Jeff Donaldson was an African American artist, art historian, and critic who helped to articulate the philosophy and aesthetics of the Black Arts Movement in the United States. Born in Pine Bluff, AR, a Black college town, in 1937, Donaldson was three when his older brother started drawing. This encouraged him to start drawing cartoons and comic books.

Donaldson's love of the arts continued, and upon enrolling in the University of Arkansas at Pine Bluff, he established the school's first arts major. Here, his lifelong interest in Afrocentric art was nurtured under the tutelage of John Howard, who mentored under the great Harlem Renaissance artist Hale Woodruff. After graduating with a Masters Degree in Fine Arts from the Institute of Design of the Illinois Institute of Technology in Chicago, Donaldson obtained a Ph.D. in African and African American Art History from Northwestern University.

Through his involvement with the Organization of Black American Culture (OBAC), a group Donaldson helped form in Chicago, he organized the visual arts workshop that painted the Wall of Respect in 1967. The mural celebrated significant African Americans and set in motion a movement of outdoor murals painted in United States cities throughout the 1970s. Along with Wadsorth Jarrell, Barbara Jones-Hogu, and other African American artists, Donaldson founded AFRICOBRA (an acronym for African Commune of Bad Relevant Artists) in Chicago in 1968. AFRICOBRA established its objectives in developing a new African American aesthetics, as well as its commitment to the principles of social responsibility, involvement of artists in their local communities, and promotion of pride in Black self-identity.

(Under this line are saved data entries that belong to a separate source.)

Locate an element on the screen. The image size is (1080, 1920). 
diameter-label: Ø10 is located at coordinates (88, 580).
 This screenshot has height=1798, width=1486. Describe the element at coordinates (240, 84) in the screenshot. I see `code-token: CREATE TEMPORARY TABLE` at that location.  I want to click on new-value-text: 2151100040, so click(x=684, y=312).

Donaldson's work as a painter has been in over 200 group and solo exhibitions in galleries and museums in Africa, Europe, South America, the Caribbean, and the United States. Donaldson wrote numerous critical essays and served as the Dean of the College of Fine Arts at Howard University. He also served as Vice President of the Board of Directors of the Barnes Foundation and was on the Board of Directors of the National Center for Afro-American Artists.